(Records supplied begins)
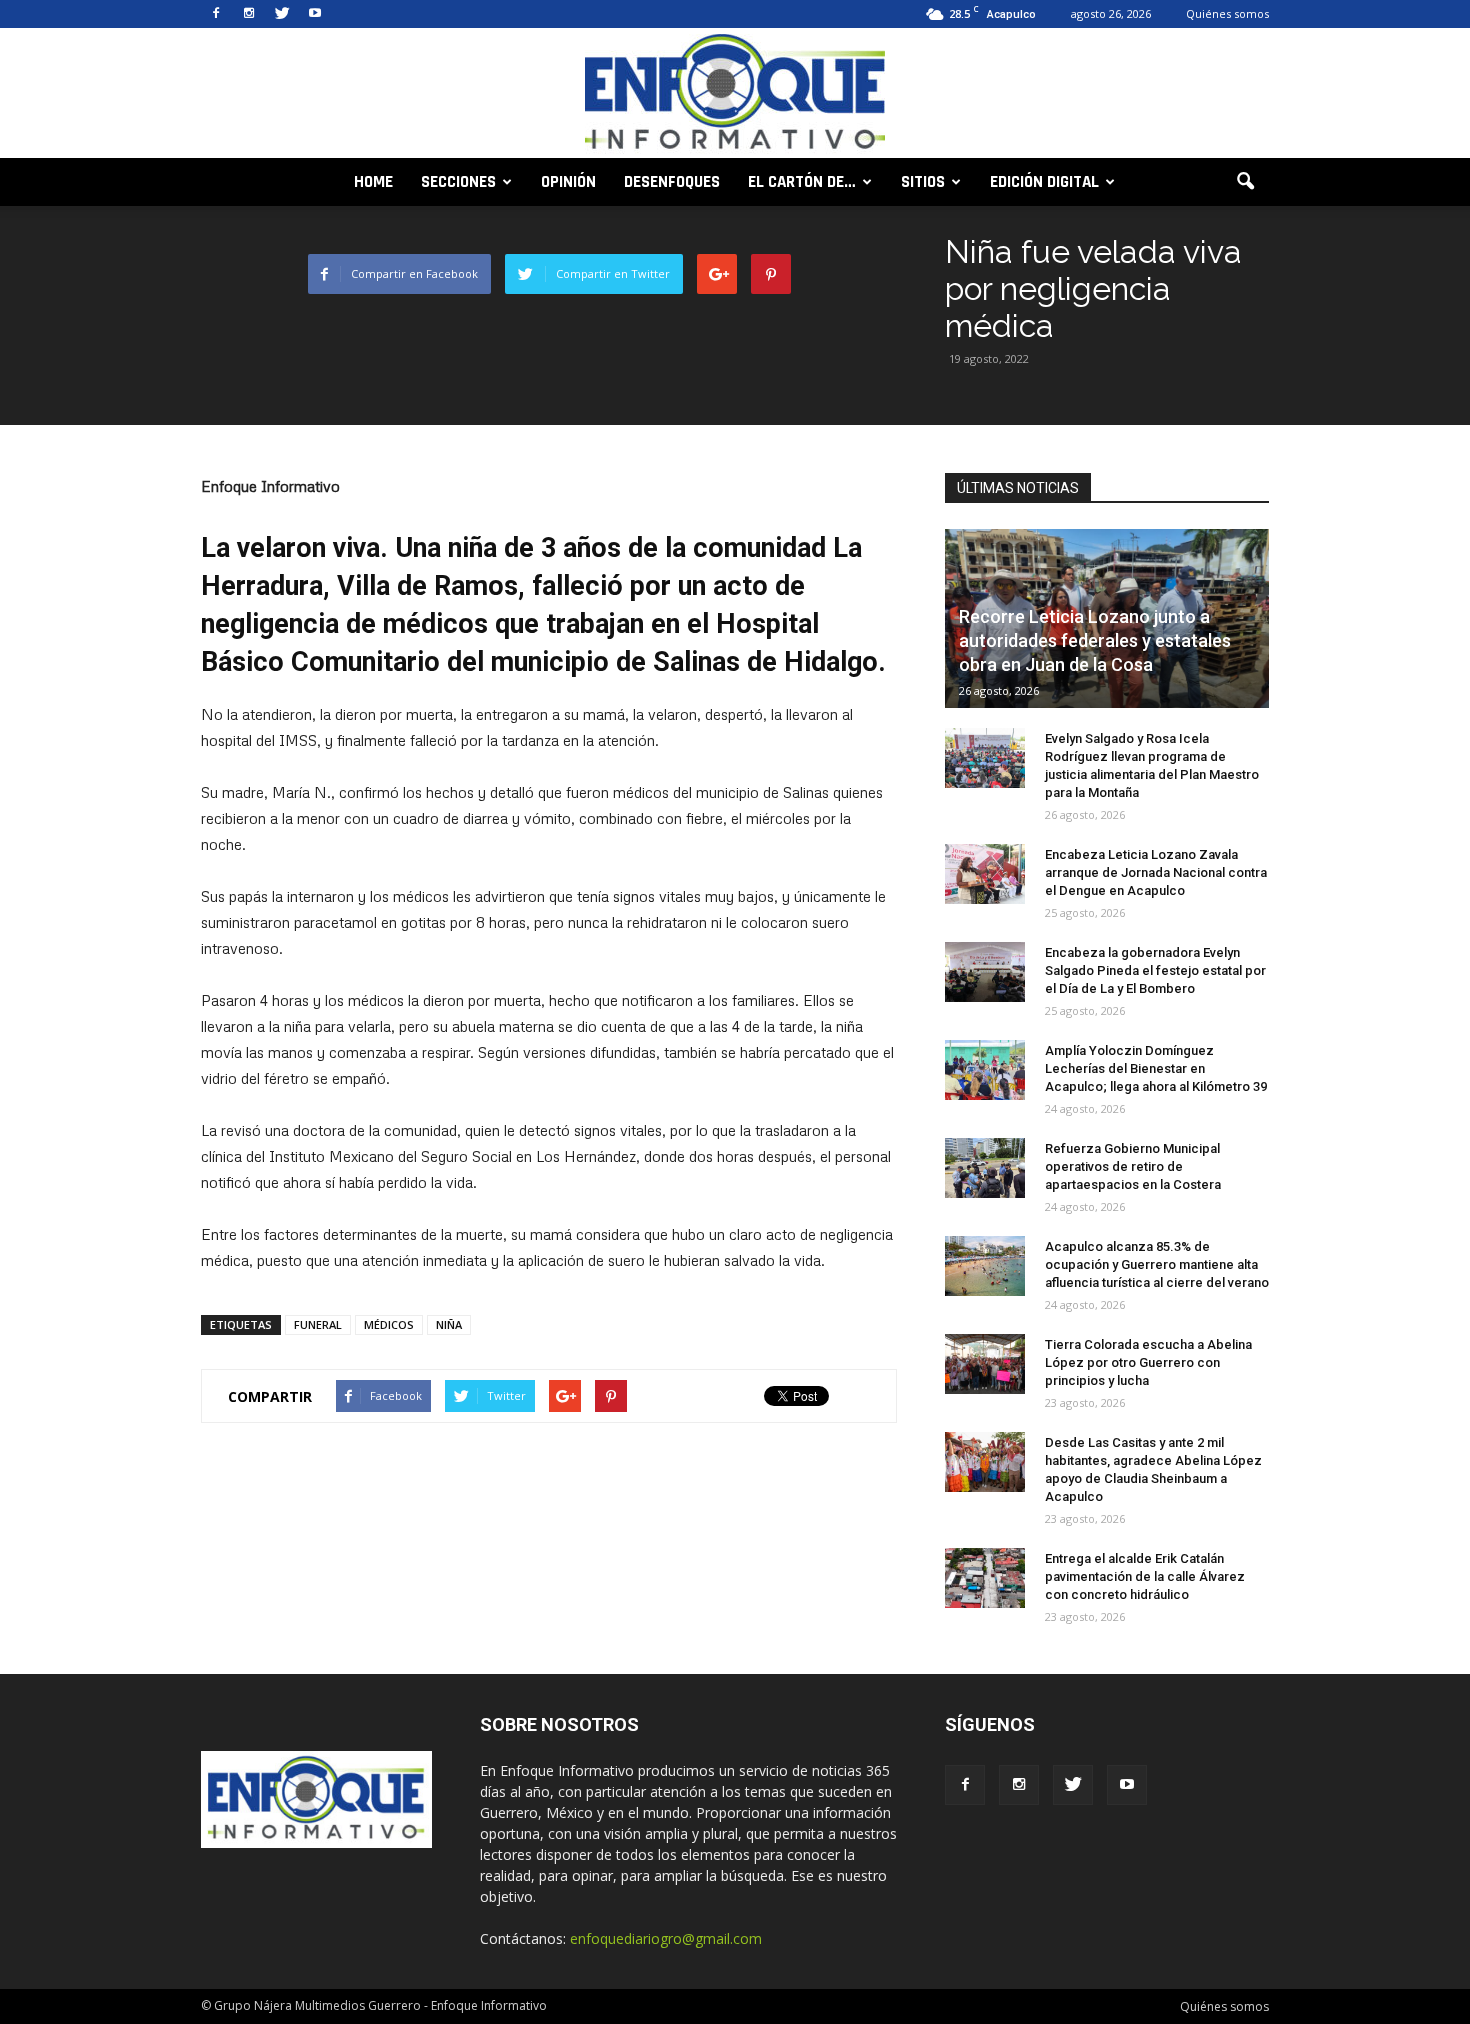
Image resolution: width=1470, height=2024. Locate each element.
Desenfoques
(Records supplied ends)
(Records supplied begins)
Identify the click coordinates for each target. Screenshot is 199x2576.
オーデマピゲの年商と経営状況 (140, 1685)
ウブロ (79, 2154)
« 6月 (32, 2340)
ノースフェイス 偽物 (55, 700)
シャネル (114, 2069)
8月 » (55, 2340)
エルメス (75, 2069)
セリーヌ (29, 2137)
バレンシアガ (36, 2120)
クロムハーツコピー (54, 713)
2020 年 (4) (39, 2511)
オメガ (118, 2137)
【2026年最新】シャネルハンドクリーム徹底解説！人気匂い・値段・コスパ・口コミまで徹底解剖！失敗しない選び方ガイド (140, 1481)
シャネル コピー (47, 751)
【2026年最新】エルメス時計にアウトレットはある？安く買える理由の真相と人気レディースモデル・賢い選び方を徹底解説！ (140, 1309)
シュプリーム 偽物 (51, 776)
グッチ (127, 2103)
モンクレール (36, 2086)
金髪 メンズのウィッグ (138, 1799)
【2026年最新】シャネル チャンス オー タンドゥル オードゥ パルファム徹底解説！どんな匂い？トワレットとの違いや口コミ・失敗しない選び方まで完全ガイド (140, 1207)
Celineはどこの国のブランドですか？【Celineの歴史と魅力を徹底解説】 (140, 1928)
(Records supplied ends)
(Records supplied begins)
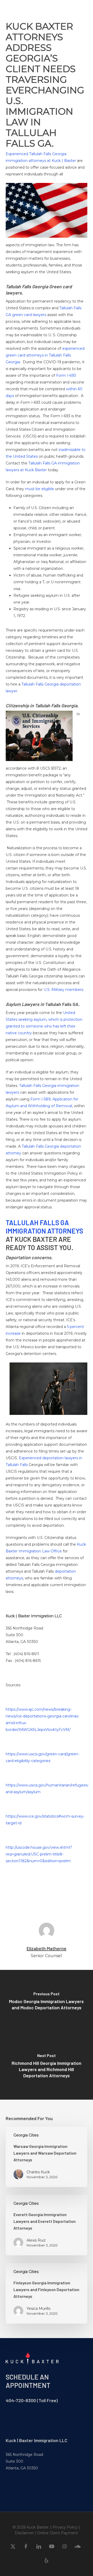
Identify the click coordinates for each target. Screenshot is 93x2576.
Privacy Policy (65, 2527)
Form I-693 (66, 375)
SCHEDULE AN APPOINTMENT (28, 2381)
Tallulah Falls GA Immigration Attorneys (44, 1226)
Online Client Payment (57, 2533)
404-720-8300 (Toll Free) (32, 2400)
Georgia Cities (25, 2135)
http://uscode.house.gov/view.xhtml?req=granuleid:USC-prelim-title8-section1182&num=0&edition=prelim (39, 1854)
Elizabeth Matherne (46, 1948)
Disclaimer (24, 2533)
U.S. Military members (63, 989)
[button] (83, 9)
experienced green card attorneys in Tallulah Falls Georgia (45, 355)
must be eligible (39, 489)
(Records supplied ends)
Given the records above, return exactly the lines starting at the line containing "Image resolution: width=1470, height=2024." and ending at the line containing "Desenfoques", including both.

**Result below**:
Image resolution: width=1470, height=2024. Locate each element.
Desenfoques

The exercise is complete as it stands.